- [Page text]
--- Start ---

# The Math joke thread!



## Grandalf (Jun 7, 2014)




----------



## Stickman (Sep 30, 2012)

Grandalf said:


> View attachment 461578


----------



## bob007 (Jan 2, 2016)

Here a math pick up line 

Guy talking to girl : you look like a 90 degres angle

Girl : Why ?

Guy : Because you look right ! 

This come from bigdaws tv on youtube. it just epic ...


----------



## Dr.Delusion (Dec 27, 2015)

A: Are you a Pi? 
B: Why?
A: Because you're so irrational.


----------



## VinnieBob (Mar 24, 2014)

do you know why 6 feared 7?:anyone::anyone:

because 7 8 9:laughing:


----------



## Psychophant (Nov 29, 2013)

cybersloth81 said:


> There are 10 types of people
> 
> Those who understand it
> And those who dont


and those who didn't expect the joke to be in base 3.


----------



## Stelmaria (Sep 30, 2011)

How come so many of Newton's 1st dates were his last? 

I ask because he kept referring to dee ex.




Yeah, it's terrible! :frustrating:
Maybe you all can steal some better jokes!

--- End ---

- [Your tasks]
**a.** Answer these from the math joke thread:
(i) According to bob007, where does the pick-up line come from?
(ii) In Psychophant's reply, what base does the joke turn out to be in?
(iii) In Dr.Delusion's post, what does A call B?
**b.** From the math joke thread, reproduce word for word the part that opens with "Guy : Because" and closes with "you're so irrational.".

- [Raw data]

--- Start ---

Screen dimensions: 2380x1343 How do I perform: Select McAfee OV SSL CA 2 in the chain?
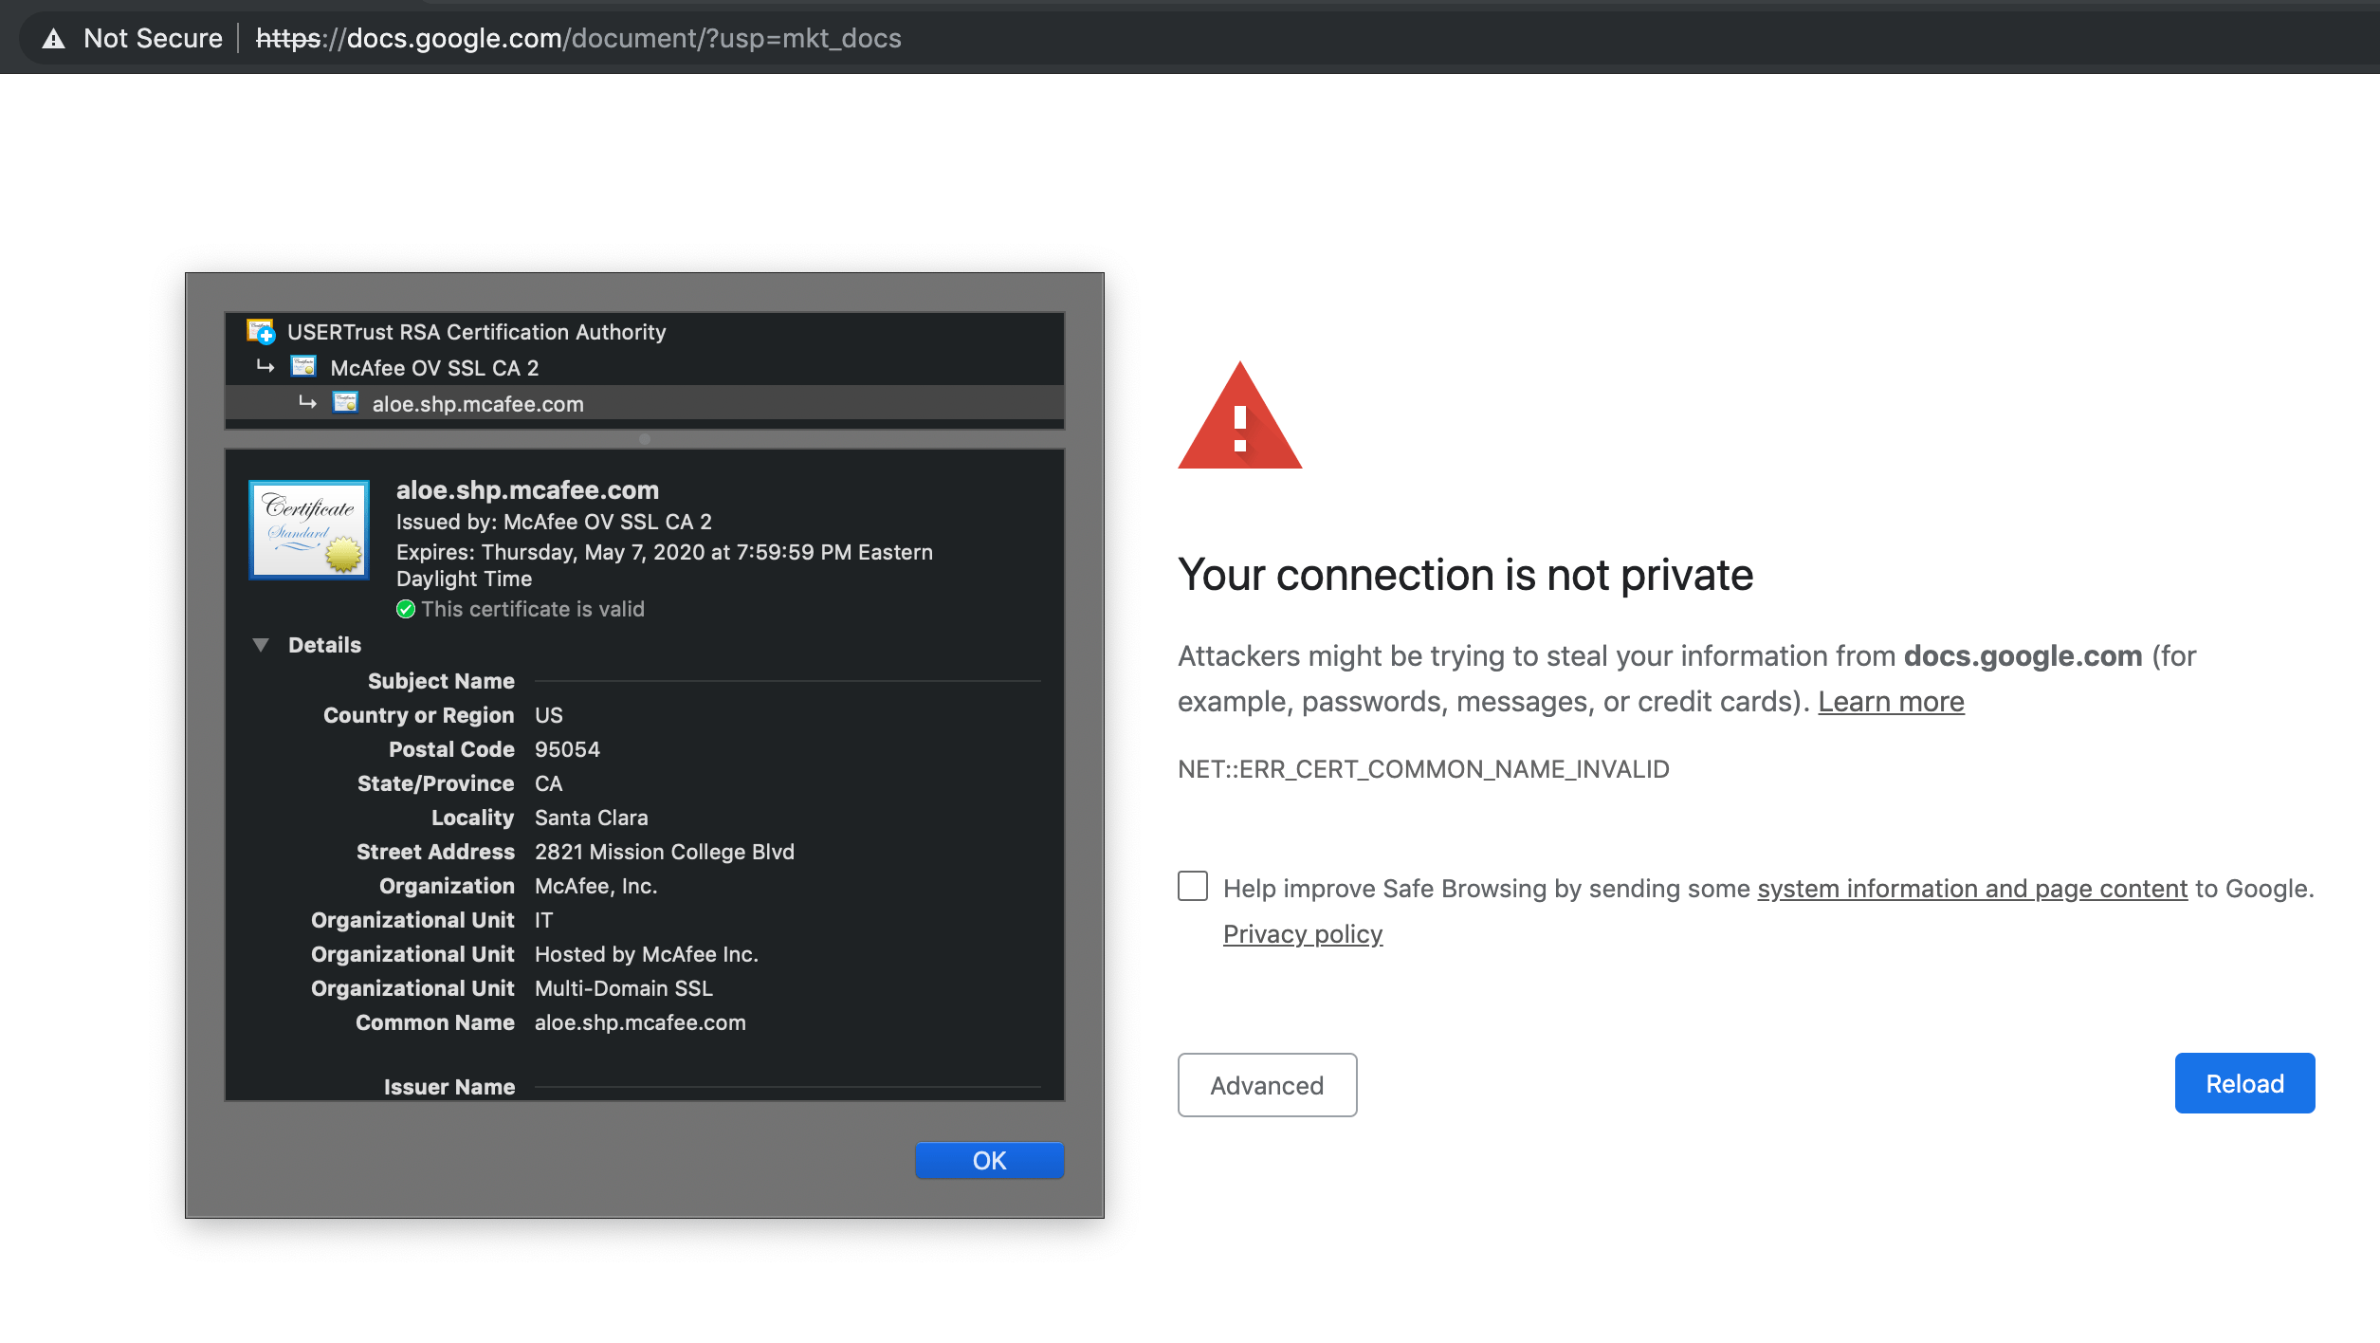pos(434,368)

--- End ---

- [Answers to each task]
**a.**
(i) From bigdaws tv on YouTube.
(ii) Base 3.
(iii) Irrational.

**b.**
Guy : Because you look right ! 

This come from bigdaws tv on youtube. it just epic ...


----------



## Dr.Delusion (Dec 27, 2015)

A: Are you a Pi? 
B: Why?
A: Because you're so irrational.